Behind the Scenes: Plain Vanilla Wrapper

     Some of you know me well enough to know that telling our life stories is important to me. I strongly believe everyone who knows God on a personal level should be willing to tell others what has happened to them. There is no such thing as a bad testimony. It could be the sharing of a specific incident, or a series of occurrences, or your entire journey from the beginning until now. Regardless of how small we think our stories are, we all have something to share about our relationship with God that can be an encouragement to others. In this newsletter, I am going to give a little background on how I went from wanting to hide and forget my story to being willing to use it as an important part of this ministry.

      The idea of telling my story was never on my radar. After my incarceration in 1991 and release in 1993, my goals were to live my life quietly, work off my debt, be a good citizen, and try to not embarrass my family and friends any further. When I was released from prison, I planned on keeping that part of my life as much of a secret as possible. I wanted a fresh start, a new beginning, a better life.

     But then one day, out of the blue, I had this thought: Gary, I want you to start telling your story. I’ll show you who and when.

     At first, I dismissed the thought as something crazy (which is generally my reaction when God tells me to do things I don’t want to do). “This is a bad idea,” I said. “Nobody wants to hear my story. It will just make them uncomfortable and make me look ridiculous.” But the Lord would not leave me alone on this, so I decided to put it to a test. I would tell the story to one person I trusted and see how they reacted. If they were put off by it, I would take it as a lesson learned, and keep my mouth shut from then on.

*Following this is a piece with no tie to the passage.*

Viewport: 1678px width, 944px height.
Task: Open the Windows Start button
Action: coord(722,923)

     To my surprise, the person I shared it with encouraged me to tell others. “God is going to use your story to help a lot of people,” he said. That was not the reaction I expected, but I interpreted his insistence as a sign to try it out on a few more people, and over the next five years, I began meeting with men one on one and telling my story. It was never easy, but a pattern began to develop. Their reactions were similar.

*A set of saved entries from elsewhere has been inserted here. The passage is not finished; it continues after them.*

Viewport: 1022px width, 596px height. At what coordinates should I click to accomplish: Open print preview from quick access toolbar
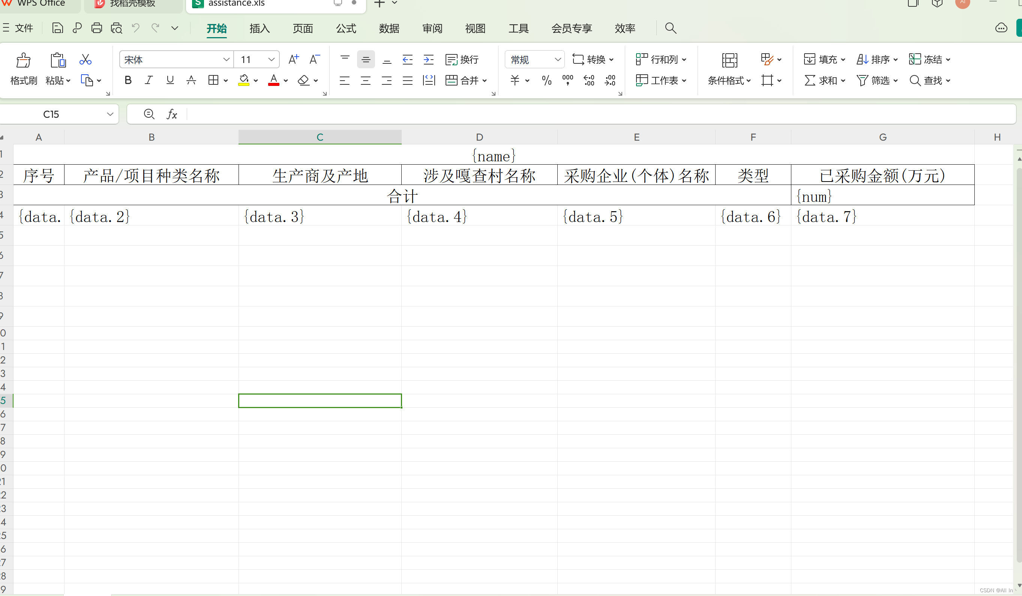click(x=116, y=28)
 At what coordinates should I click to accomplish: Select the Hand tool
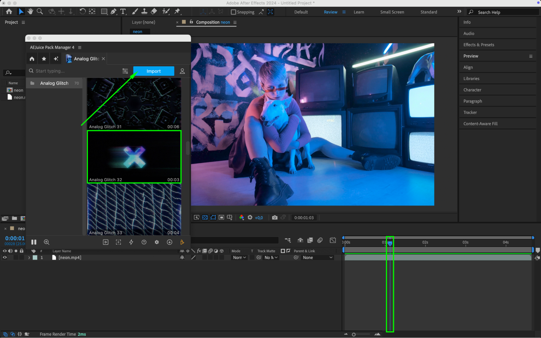(30, 11)
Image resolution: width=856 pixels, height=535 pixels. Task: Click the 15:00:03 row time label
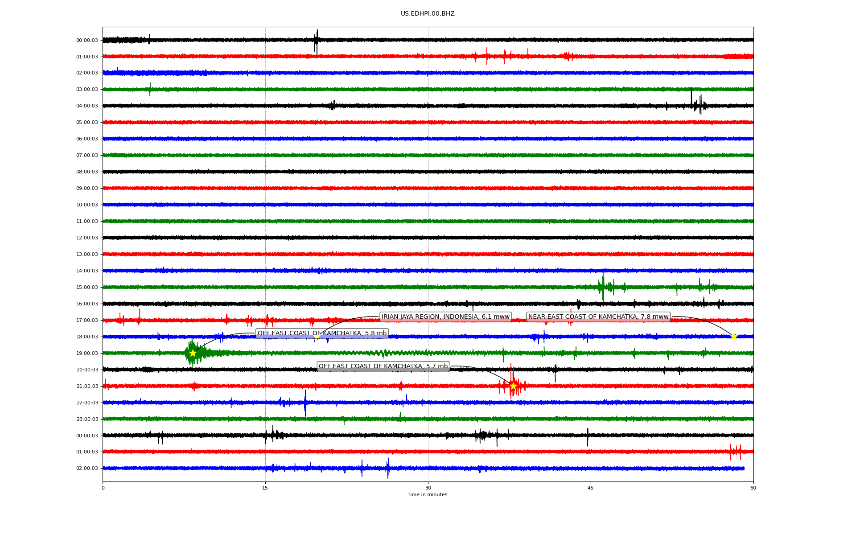pyautogui.click(x=87, y=288)
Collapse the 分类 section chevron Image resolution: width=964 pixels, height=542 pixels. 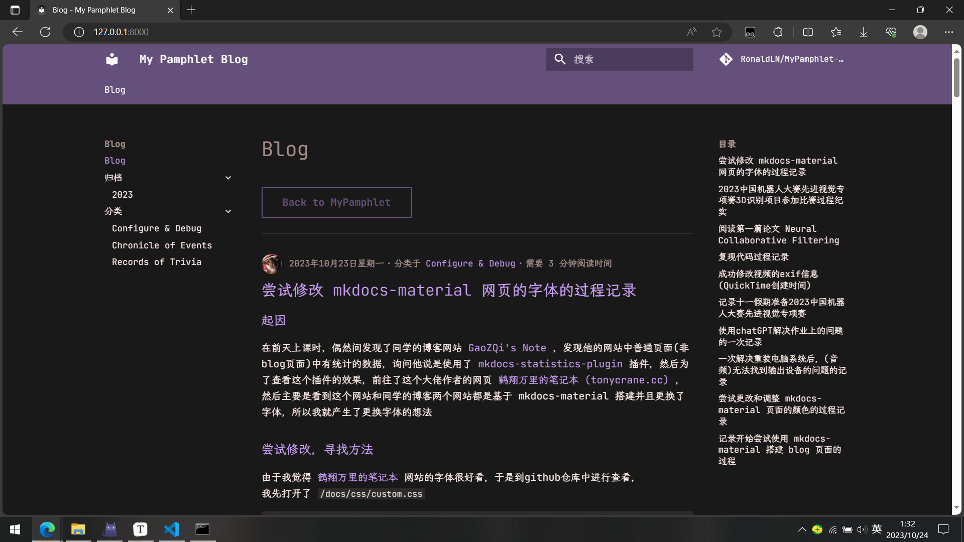(228, 211)
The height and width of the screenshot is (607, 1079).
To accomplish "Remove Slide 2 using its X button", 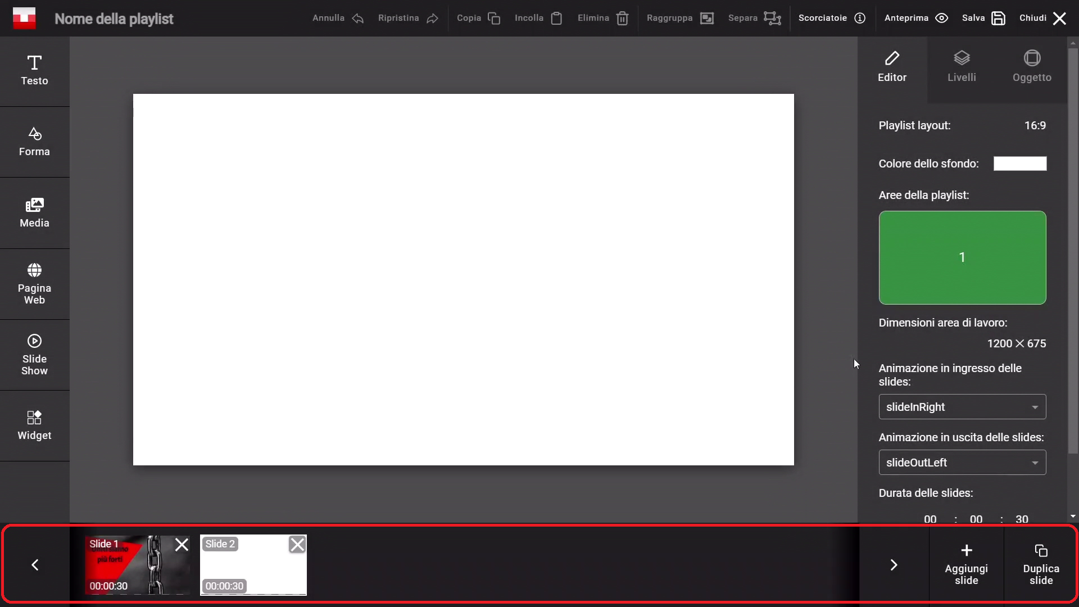I will 297,544.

     “Gary, you have no idea how much I related to your experiences in life, and how much God was speaking to me about myself while you were talking. Thank you for your transparency and obedience to tell me. You should write a book.”

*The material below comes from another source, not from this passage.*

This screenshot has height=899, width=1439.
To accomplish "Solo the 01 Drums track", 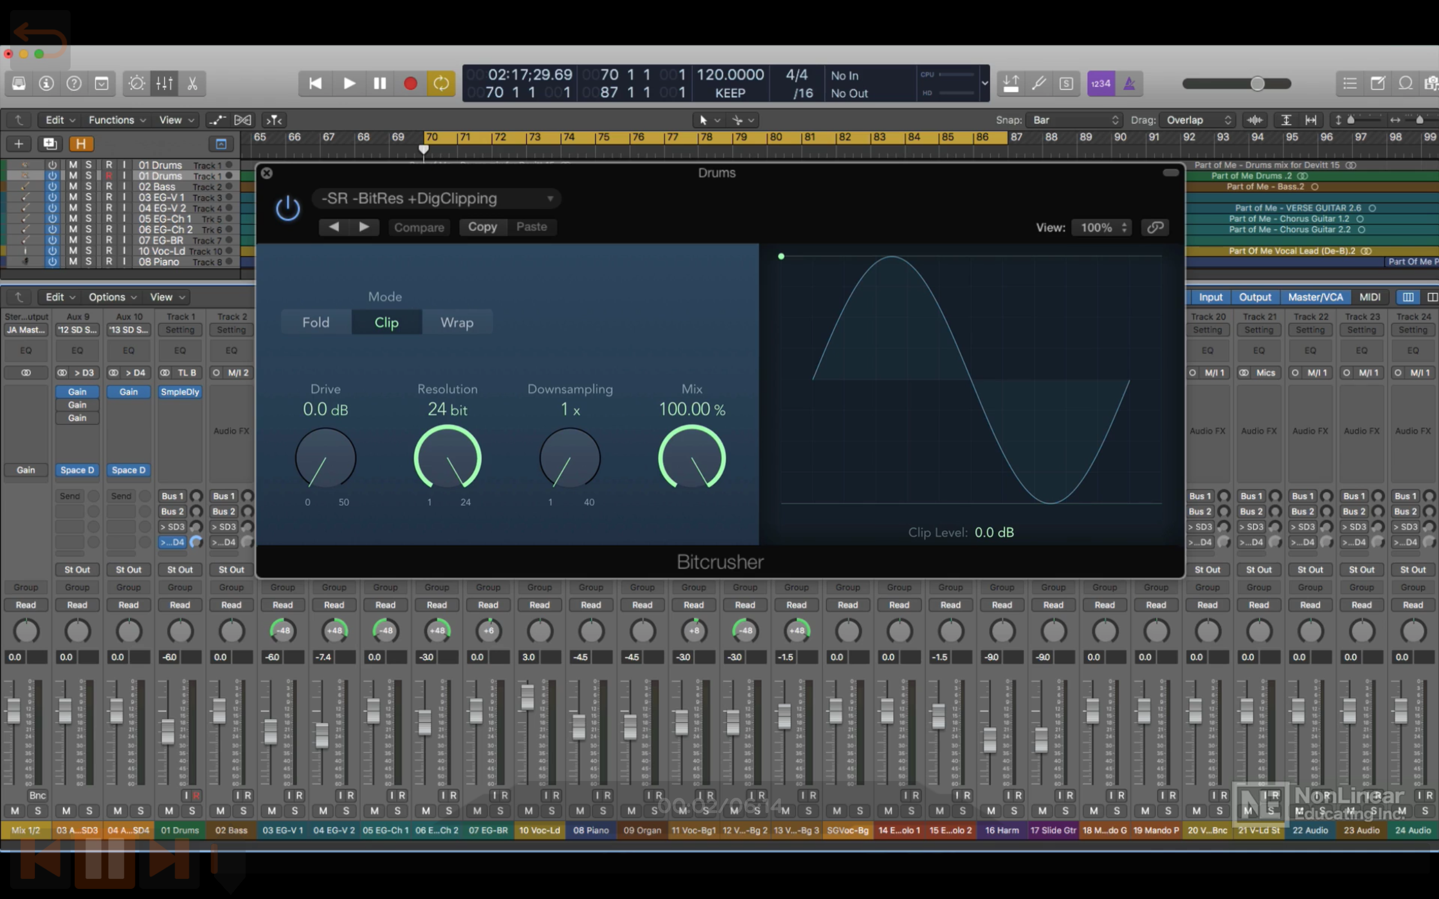I will pos(88,165).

     Had these comments been made without emotion, I may have simply thanked them for their kind words and moved on. But what caught my attention was not so much what they said but their expressions. They were never casual. Sometimes their voices would quiver, sometimes their eyes would well up with tears, sometimes they would break down crying. Yet, despite the positive feedback, the idea of putting my story down on paper sounded dreadful.

     Finally, though, I could resist God no longer, and I got to work. The more I wrote, the more I didn’t want to finish. I saw just how much of a mess I had made of my life. There were a lot of hurtful things I had to face. Sometimes I would sit and weep after reviewing some of my experiences. The only way I could continue was by convincing myself I didn’t need to write the book for anyone else to read, but as a healing process for myself. I was dealing with things that I had kept locked up inside of me for a long time. This kept me pressing on.

     As I got closer to finishing, I sensed God wanted me to follow through with putting it out there for others to read. This led to some complaining on my part. “Lord, I do not want to put this out there,” I said. “It’s embarrassing.” But in my next thought, I heard, Gary, you’re missing the whole point. This story is not your story—it is mine. Yes, you are in it. You are a character in it, but the purpose and theme is not about you. It is about me. It is about what I can and will do if someone will finally get to the point where they are tired of living life their way and are willing to do it my way. The story is about my healing, my restoration, and my love, and that is what I want you to communicate.

     All at once, the pressure was gone. I was able to swallow my pride, dig in, and finish the project. Looking back now, I know I did the right thing. I have shared my testimony in person hundreds of times. We have given away over 19,000 copies of Plain Vanilla Wrapper to individuals who are incarcerated. Over the past eleven years, we have received hundreds of letters confirming this was God’s idea. In every instance of these letters, one of three things is said: “I just finished reading your book and gave my life to the Lord;” or, “I just finished reading your book and rededicated my life to the Lord;” or, “I just finished reading your book and for the first time in my life I feel like I have hope.”

     I am not talking about this as a way of patting myself on the back. All I did was be obedient, and even then, I was reluctant. My hope here is that someone, maybe you, will read this and start heeding God if He is telling you to do the same or something similar. Maybe it is not an entire book. Perhaps you are not even supposed to write it out. But everyone who knows the Lord has something to share with someone else about their own personal encounter with Him. Someone who does not know God might become inspired to know Him through your testimony. Someone who already knows God might become encouraged to get more serious about Him. The results are in His hands. But how can people know if nobody will tell them?


Romans 10:13-14 (NLT)
... “Everyone who calls on the name of the Lord will be saved.”
14 But how can they call on him to save them unless they believe in him? And how can they believe in him if they have never heard about him? And how can they hear about him unless someone tells them?